◆ Stated problem: Swap "screenshot" for "image" in the lines from the one with "Where should I click to: Open" up to and including the one with "The height and width of the screenshot is (560, 956).", and give back only those lines with nothing else changed. Leave the pictures out.

◆ Material for the task:
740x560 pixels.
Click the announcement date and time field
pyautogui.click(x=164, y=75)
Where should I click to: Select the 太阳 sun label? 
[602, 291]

---

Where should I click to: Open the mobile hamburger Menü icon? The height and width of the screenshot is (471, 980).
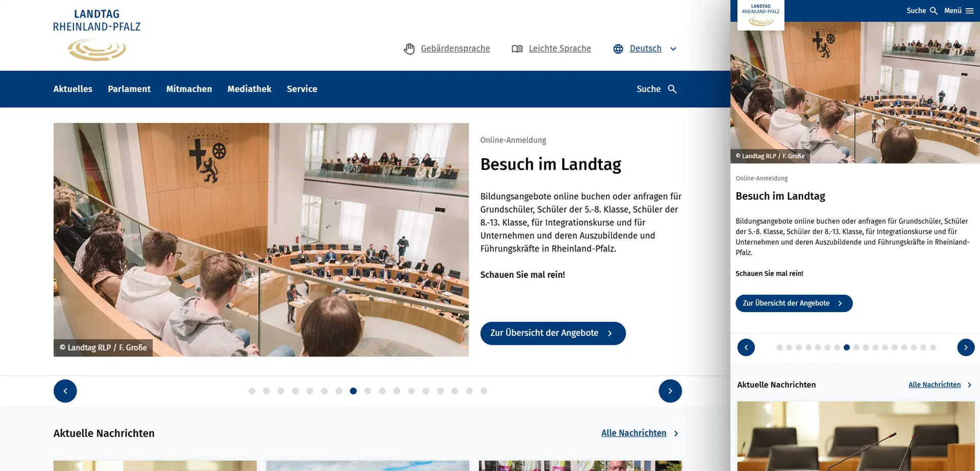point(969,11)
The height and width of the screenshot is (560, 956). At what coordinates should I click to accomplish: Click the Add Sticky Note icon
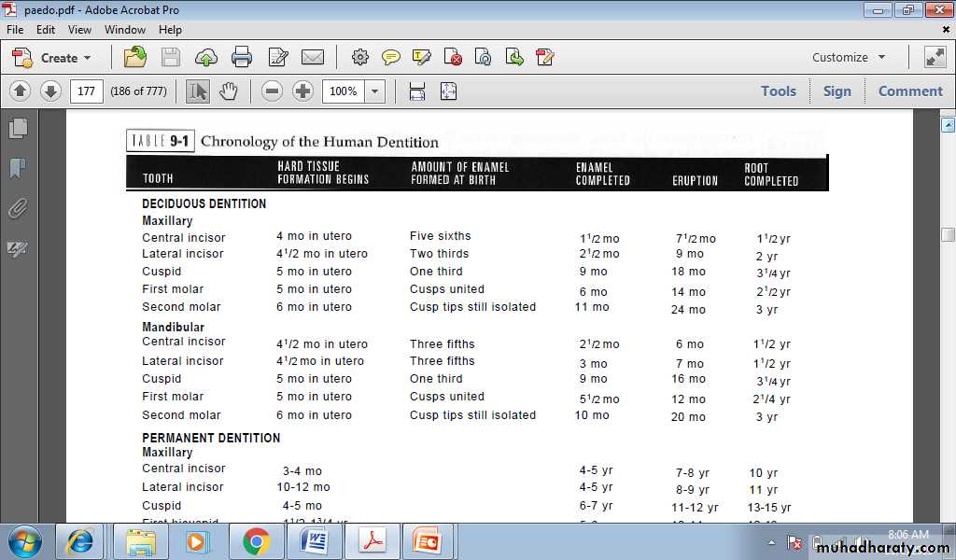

◆ In response:
Where should I click to: Open the mobile hamburger Menü icon? The height and width of the image is (471, 980).
point(969,11)
The height and width of the image is (560, 956). At what coordinates should I click to accomplish: Click the Add Sticky Note icon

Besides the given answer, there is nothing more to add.